• _課題内容_:
以下の「作家と創作物と薬物」の文章について、次の問いに答えてください。
1. 筆者は、平凡であるということはどういうことだと述べていますか。
2. 才能のある人が才能を失う形として、筆者はどのようなものを挙げていますか。
3. 最初から才能がなければ何がないと述べられていますか。

• _抜粋文_:
=-=-=-=-=

作家と創作物と薬物

頭がおかしくないと凄いものは生まれない?

 

残念ながら、そうだと思う。

 

それが才能だ。

 

こう言うと批判を受けそうだけど、平凡であるということは退屈であるってことだ。だから薬物に頼っていい、という話じゃない。

 

けれど才能は永遠じゃない。

 

残念ながら自分自身は平凡の泥の中をのたうつ人間である。だから想像だが、才能のある人もどっかでそれを失ってると思う。単純に磨り減る、弾切れになる、時代に合わなくなる、新しさがなくなる、それは受け手が感じる以上に作り手が感じてるはずだ。

 

最初から才能がなければ絶望はない。

 

しかし見えていたものが見えなくなるのは絶望だ。恐怖だ。頭のおかしさを競っている世界にいた人たちは自らおかしくなるしかないのだと思う。薬の力に頼っても、だ。

 

人間は弱い。

=-=-=-=-=

• _項目一覧_:
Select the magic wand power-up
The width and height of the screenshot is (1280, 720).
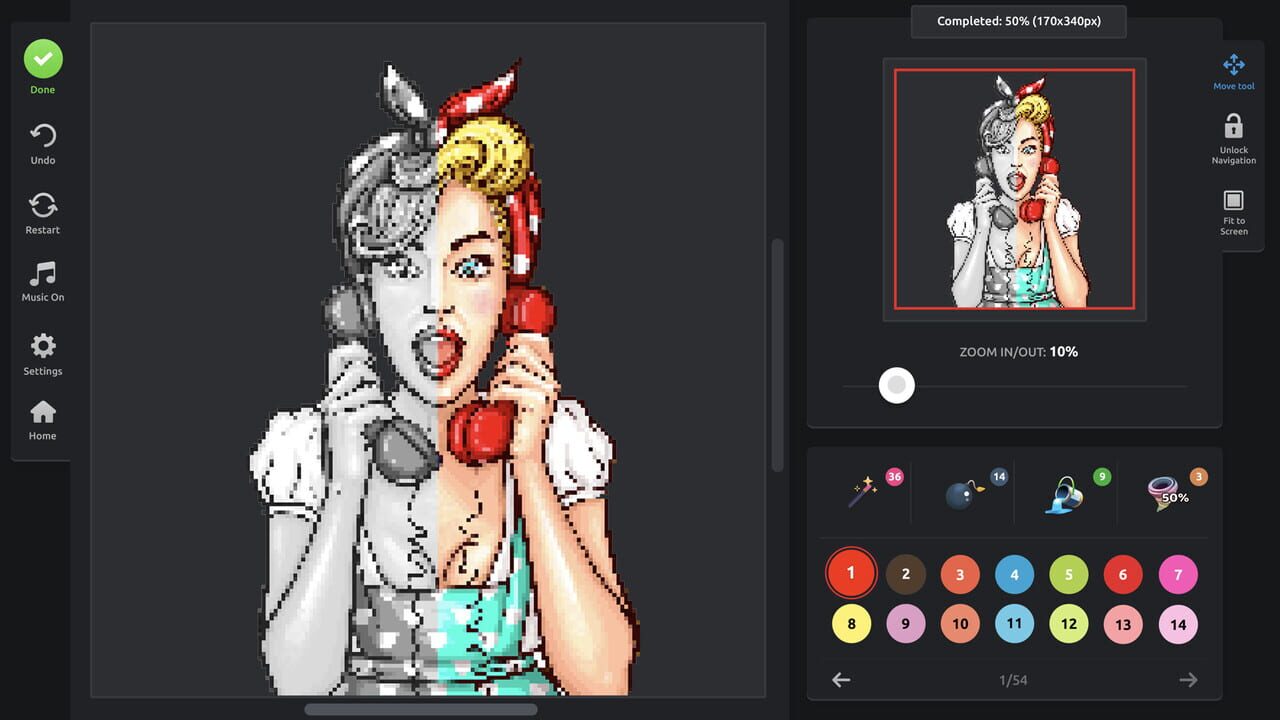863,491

=-=-=-=-=

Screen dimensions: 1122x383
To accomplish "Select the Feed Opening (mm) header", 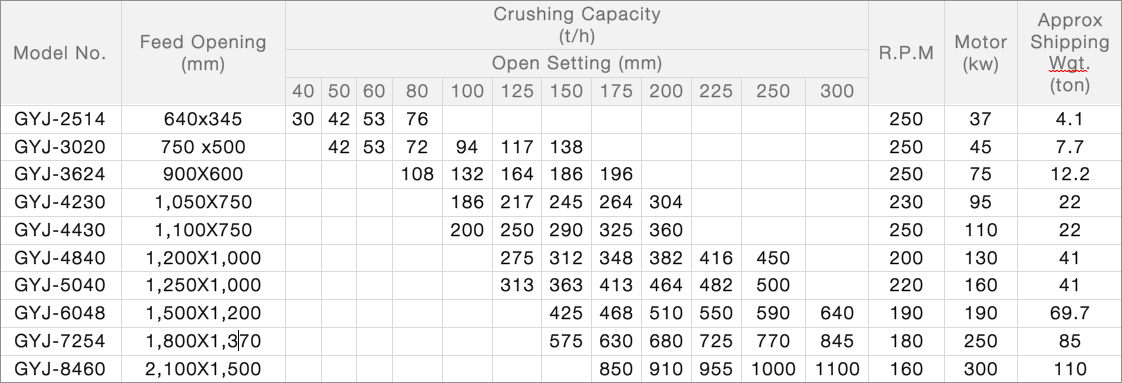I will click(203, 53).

=-=-=-=-=

• _解答_:
1. 退屈であるということです。
2. 単純に磨り減る、弾切れになる、時代に合わなくなる、新しさがなくなる、の四つです。
3. 絶望です。